Data on finding visible targets
——————

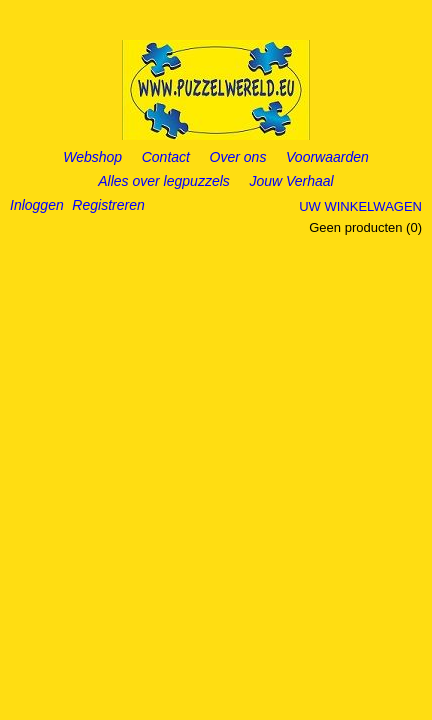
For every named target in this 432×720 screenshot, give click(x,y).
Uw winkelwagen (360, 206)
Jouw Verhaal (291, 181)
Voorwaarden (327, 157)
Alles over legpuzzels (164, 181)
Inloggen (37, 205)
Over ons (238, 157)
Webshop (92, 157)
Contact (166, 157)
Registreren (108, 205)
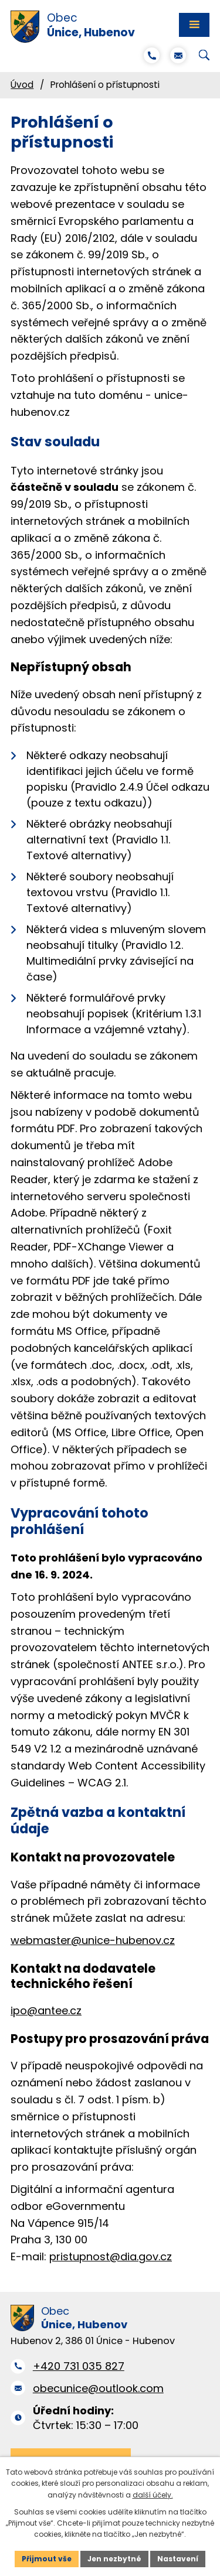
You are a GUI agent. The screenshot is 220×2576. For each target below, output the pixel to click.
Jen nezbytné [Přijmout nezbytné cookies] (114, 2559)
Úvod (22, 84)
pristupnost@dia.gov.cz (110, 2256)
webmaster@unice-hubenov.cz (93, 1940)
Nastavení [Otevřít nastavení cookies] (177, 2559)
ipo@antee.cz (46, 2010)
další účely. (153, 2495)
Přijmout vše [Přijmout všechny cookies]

——————

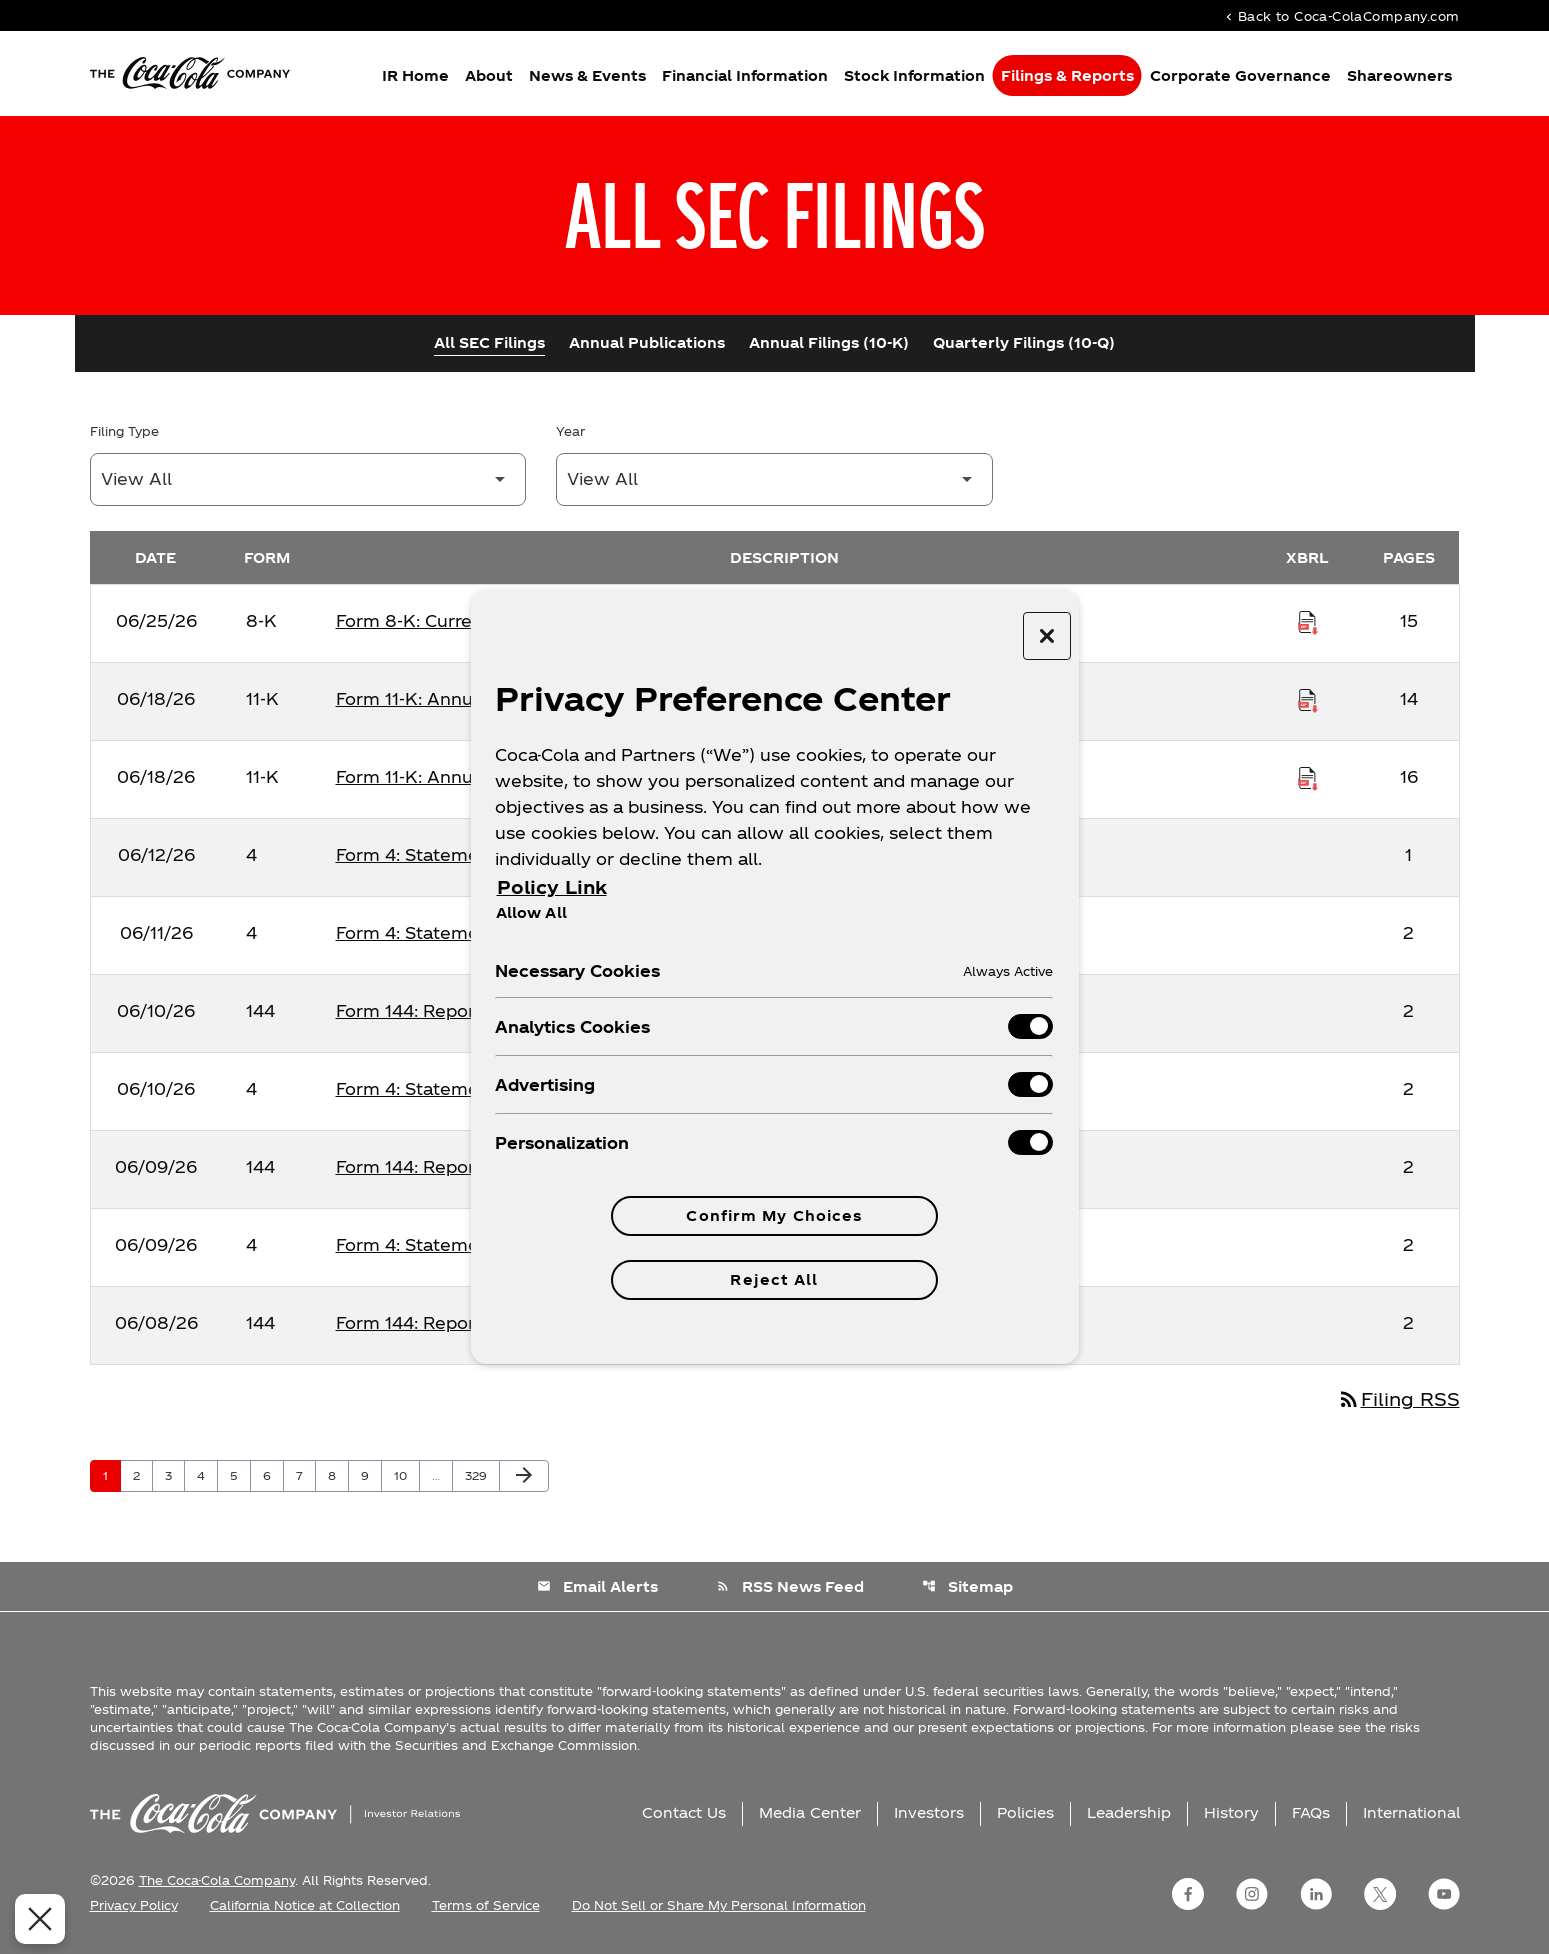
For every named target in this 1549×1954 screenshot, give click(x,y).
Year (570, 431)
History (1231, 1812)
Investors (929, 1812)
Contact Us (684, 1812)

——————

# What is needed:
Rescale the stretch from the line containing "Voorwaarden (327, 157)" through the line containing "další účely. (153, 2495)", rewriting those lines with the requests included and every click coordinate in the answers multiplied by 0.95 and rounded to a whole number, halves up. Leave the pictures out.

# Task result:
Voorwaarden (311, 149)
Alles over legpuzzels (156, 172)
Inloggen (35, 195)
Over ons (226, 149)
Webshop (87, 149)
Contact (158, 149)
Registreren (103, 195)
You are a GUI agent. The screenshot is 220×2576. For each target below, output the pixel to click.
Jen nezbytné [Přijmout nezbytné cookies] (108, 2431)
Úvod (21, 80)
pristupnost@dia.gov.cz (105, 2143)
webmaster@unice-hubenov.cz (88, 1843)
Nastavení [Otevřít nastavení cookies] (168, 2431)
ipo@antee.cz (44, 1910)
další účely. (145, 2370)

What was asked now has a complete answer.